Note that the version of Buildbot installed on the slaves is not the same as that on the master. See the ReleaseEngineering/Buildslave Versions for details. The remainder of this page describes how that version is started.

General (runslave)

In general, the idea is to get around to running runslave.py, which takes care of contacting the slave allocator, setting up buidlbot.tac, and starting the buildslave process.

Linux

Build (CentOS 5)

/etc/init.d/buildbot depends on /etc/init.d/puppet, which blocks until puppet run to completion. /etc/init.d/buildbot runs runslave.py as the cltbld user.

Builds run in /builds/slave.

Test (Fedora 12)

On startup, test boxes automatically login, and run home/cltbld/.config/autostart/gnome-terminal.desktop. This file runs /home/cltbld/run-puppet-and-buildbot.sh, which runs puppet in a loop, and when that's complete, runs runslave.py.

Darwin

Build

The /Library/LaunchDaemons/com.reductivelabs.puppet.plist runs /usr/local/bin/sleep-and-run-puppet.sh as root, which is presumably installed as part of the base image.
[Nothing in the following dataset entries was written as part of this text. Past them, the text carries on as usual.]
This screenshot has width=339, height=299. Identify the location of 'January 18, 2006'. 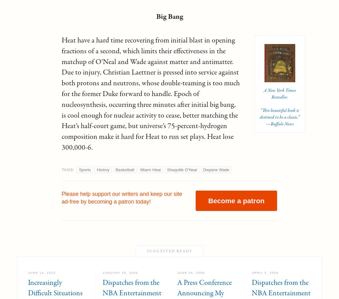
(102, 273).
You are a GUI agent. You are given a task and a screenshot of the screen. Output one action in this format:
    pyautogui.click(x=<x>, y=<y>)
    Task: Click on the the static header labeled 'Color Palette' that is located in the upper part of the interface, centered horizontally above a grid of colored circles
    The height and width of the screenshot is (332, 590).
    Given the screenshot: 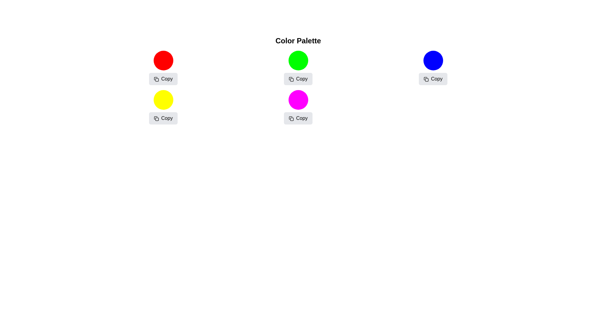 What is the action you would take?
    pyautogui.click(x=298, y=41)
    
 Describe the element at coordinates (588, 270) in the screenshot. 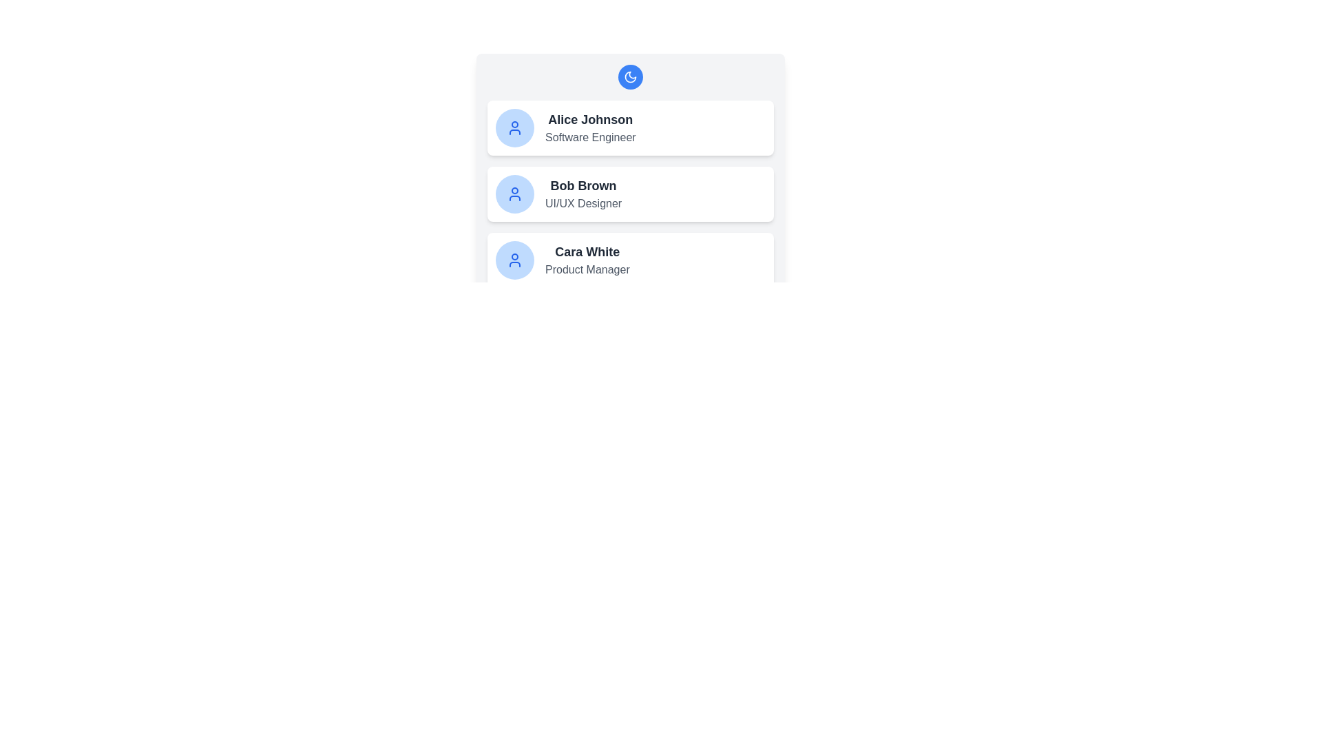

This script sleeps for 60 seconds, then runs puppet in the foreground every 60 seconds until it succeeds.

The buildbot launchd script, /Library/LaunchAgents/org.mozilla.build.buildslave.plist, waits until puppet has run, and then invokes 'buildbot start' directly. It runs as whatever user logs in on the GUI console, which had best be cltbld.

Windows

Build

buildbot.bat is in cltbld's "Startup Items". It is installed via OPSI, but it's not in the OPSI hg repo, because it contains passwords. buildbot.bat runs buildbot-tac.py, via a checkout of http://hg.mozilla.org/build/tools at d:\tools. That checkout is only done once (in the refimage, I think)

Once buildbot-tac.py has created the tac file, buildbot.bat runs start-buildbot.bat, which sets up some VC++ variables (using guess-msvc.bat, which is part of MozillaBuild) and runs start-buildbot.sh, which finally runs 'buildbot start' in the appropriate directory.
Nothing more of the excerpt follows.